Configure federated entry and consumer mapping
To facilitate safe and seamless entry for researchers, the establishment built-in AWS IAM Id Heart with their on-premises Energetic Listing (AD) utilizing AWS Listing Service. This allowed for unified management and administration of consumer identities and entry privileges throughout SageMaker HyperPod accounts. The implementation consisted of the next key parts:
- Federated consumer integration – We mapped AD customers to POSIX consumer names utilizing Session Supervisor
run-astags, permitting fine-grained management over compute node entry - Safe session administration – We configured Techniques Supervisor to verify customers entry compute nodes utilizing their very own accounts, not the default
ssm-user - Id-based tagging – Federated consumer names had been mechanically mapped to consumer directories, workloads, and budgets via useful resource tags
For full step-by-step steerage, check with the Amazon SageMaker HyperPod workshop.

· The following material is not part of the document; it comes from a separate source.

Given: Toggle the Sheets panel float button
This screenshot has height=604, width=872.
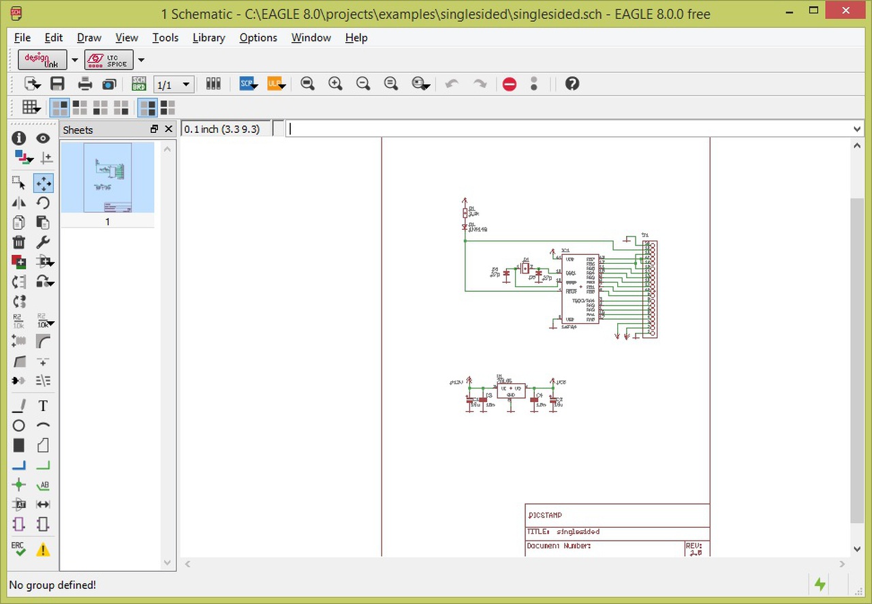Looking at the screenshot, I should (154, 129).

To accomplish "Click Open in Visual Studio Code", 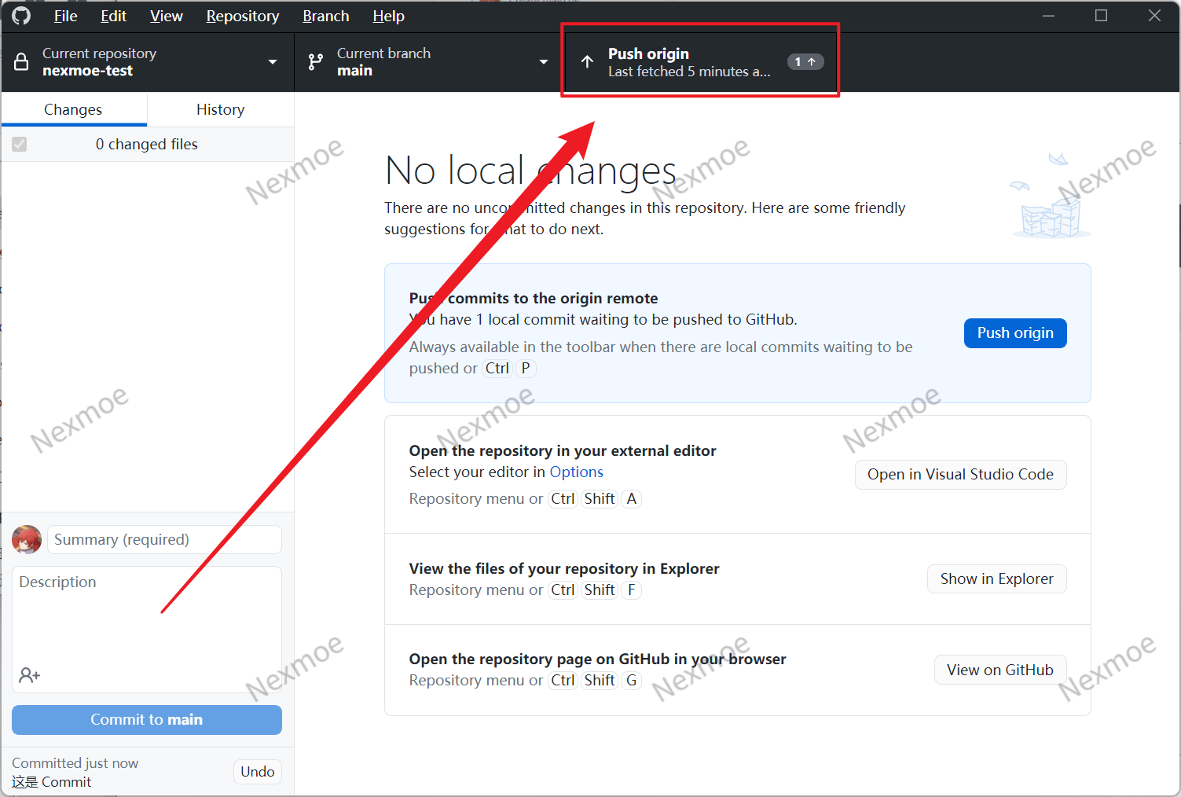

This method streamlined consumer provisioning and entry management whereas sustaining sturdy alignment with institutional insurance policies and compliance necessities.
Publish-deployment optimizations
To assist forestall pointless consumption of compute assets by idle classes, the college configured SLURM with Pluggable Authentication Modules (PAM). This setup enforces computerized logout for customers after their SLURM jobs are full or canceled, supporting immediate availability of compute nodes for queued jobs.
The configuration improved job scheduling throughput by liberating idle nodes instantly and lowered administrative overhead in managing inactive classes.
Moreover, QoS insurance policies had been configured to manage useful resource consumption, restrict job durations, and implement truthful GPU entry throughout customers and departments. For instance:
- MaxTRESPerUser – Makes positive GPU or CPU utilization per consumer stays inside outlined limits
- MaxWallDurationPerJob – Helps forestall excessively lengthy jobs from monopolizing nodes
- Precedence weights – Aligns precedence scheduling primarily based on analysis group or venture
These enhancements facilitated an optimized, balanced HPC surroundings that aligns with the shared infrastructure mannequin of educational analysis establishments.
Clear up
To delete the assets and keep away from incurring ongoing fees, full the next steps:
- Delete the SageMaker HyperPod cluster:
- Delete the CloudFormation stack used for the SageMaker HyperPod infrastructure:
This can mechanically take away related assets, such because the VPC and subnets, FSx for Lustre file system, S3 bucket, and IAM roles. In case you created these assets outdoors of CloudFormation, it’s essential to delete them manually.
Conclusion
SageMaker HyperPod supplies analysis universities with a robust, absolutely managed HPC answer tailor-made for the distinctive calls for of AI workloads. By automating infrastructure provisioning, scaling, and useful resource optimization, establishments can speed up innovation whereas sustaining price range management and operational effectivity. Via custom-made SLURM configurations, GPU sharing utilizing GRES, federated entry, and sturdy login node balancing, this answer highlights the potential of SageMaker HyperPod to rework analysis computing, so researchers can concentrate on science, not infrastructure.
For extra particulars on profiting from SageMaker HyperPod, try the SageMaker HyperPod workshop and discover additional weblog posts about SageMaker HyperPod.
Concerning the authors
Tasneem Fathima is Senior Options Architect at AWS. She helps Larger Schooling and Analysis prospects within the United Arab Emirates to undertake cloud applied sciences, enhance their time to science, and innovate on AWS.
Mohamed Hossam is a Senior HPC Cloud Options Architect at Brightskies, specializing in high-performance computing (HPC) and AI infrastructure on AWS. He helps universities and analysis establishments throughout the Gulf and Center East in harnessing GPU clusters, accelerating AI adoption, and migrating HPC/AI/ML workloads to the AWS Cloud. In his free time, Mohamed enjoys enjoying video video games.